But when you’re the five-time champion, anything less than another title is a disappointment. And when you’re on the threshold of that sixth title, to lose it with poor performances in each of the final two races of the season is a huge upset.

And that’s why Jimmie Johnson losing the 2012 Sprint Cup championship is SPEED.com’s biggest surprise of the year.

Take nothing away from Brad Keselowski, crew chief Paul Wolfe and the rest of the No. 2 Penske Racing team — their championship was richly deserved and hard earned.

But what happened with Johnson was flat unheard of. From 2004-2009, Johnson won 18 of 60 races in the Chase for the Sprint Cup, a winning percentage of 30 percent. Along the way, he made it a habit of crushing the competition, with neither mercy nor emotion.

When it looked like Hendrick Motorsports teammate Jeff Gordon was finally going to win his fourth championship in 2007, Johnson went out and won four consecutive Chase races.

A year later, Johnson won three Chase races to snuff out the hopes of Carl Edwards and the Roush Fenway Racing crew.

And in 2009, when then-Hendrick driver Mark Martin was threatening to take the points lead, Johnson famously called his shot at the fall race at Charlotte Motor Speedway. Prior to practice, Johnson said he and crew chief Chad Knaus had talked things over and decided they wanted to lead every practice, qualify on the pole, lead the most laps and win the race. They did just that, while Martin finished 17th and was never again a factor in the Chase.

Likewise in 2010, Johnson was behind Denny Hamlin heading into the penultimate race at Phoenix. But unforced errors by Hamlin and his team let Johnson back into the game, as he won his fifth consecutive championship.

Flash ahead to 2012.

After the first six races of the Chase, Keselowski led Johnson by seven points. Then, Johnson qualified on the pole at Martinsville, led the most laps and won the race. He did the exact same thing a week later in Texas, where he left seven points up on Keselowski.

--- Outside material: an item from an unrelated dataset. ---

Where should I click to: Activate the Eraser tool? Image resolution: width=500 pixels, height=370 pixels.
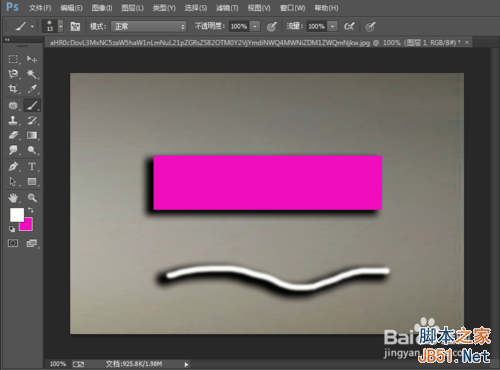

It was a perfect situation for Johnson to, metaphorically speaking, put his boot to Keselowski’s throat and not let up, just as he had done so successfully in the past with Gordon, Martin, Hamlin and others.

And when they arrived in Phoenix, Johnson was feeling it.

“Right now if you are going to be the champion, you can’t shrug something off,” Johnson said. “You have to focus on every single point and make sure you can get every point you can on the track.”

But a funny thing happened at Phoenix.

Keselowski was faster than Johnson in every practice for the AdvoCare 500. Keselowski qualified 14th, Johnson 24th. During the race, Keselowski was ahead of Johnson on the track virtually all of the time. And then on Lap 235 of 319, Johnson had a right-front tire bead melt, putting him into the wall and leaving him with a 32nd-place finish. Keselowski’s sixth-place finish meant he left Phoenix 20 points ahead of Johnson.

Still, though, the five-time champ tried to keep the heat on.

“One thing I've learned is that regardless of how experienced anyone is in this championship battle, at some point the magnitude of it hits you,” said Johnson. “At some point, he (Keselowski) may be very comfortable and calm now, it may not happen until he's in the car, but at some point that magnitude hits, and I've lived through it five times. That's a turning moment, and we'll see how he responds. It also carries over to guys changing tires. There's some point where every member on that race team goes, ‘This is it, this is what I've worked so hard far.’ I'll be glad to point out those moments as needed.”

At Homestead, though, it wasn’t Keselowski’s team that made the critical blunder; it was Johnson’s.

After making what should have been his final pit stop on Lap 213, Johnson had to come back in one lap later when a crewman missed a lug on the left-rear tire. That alone would have been enough to torpedo Johnson’s title hopes, but when the rear-end gear failed 12 laps later, it was all over for Johnson, who finished 36th and fell to third in the final points behind Keselowski and Clint Bowyer.

“You know, to be close is just — it sucks to be close and not get it,” said Johnson. “That's just the way it is. … I'm just disappointed that we came so close. We had 80 percent of the Chase that we wanted to have, a ton of momentum late in the season, and then those final two races bit us.”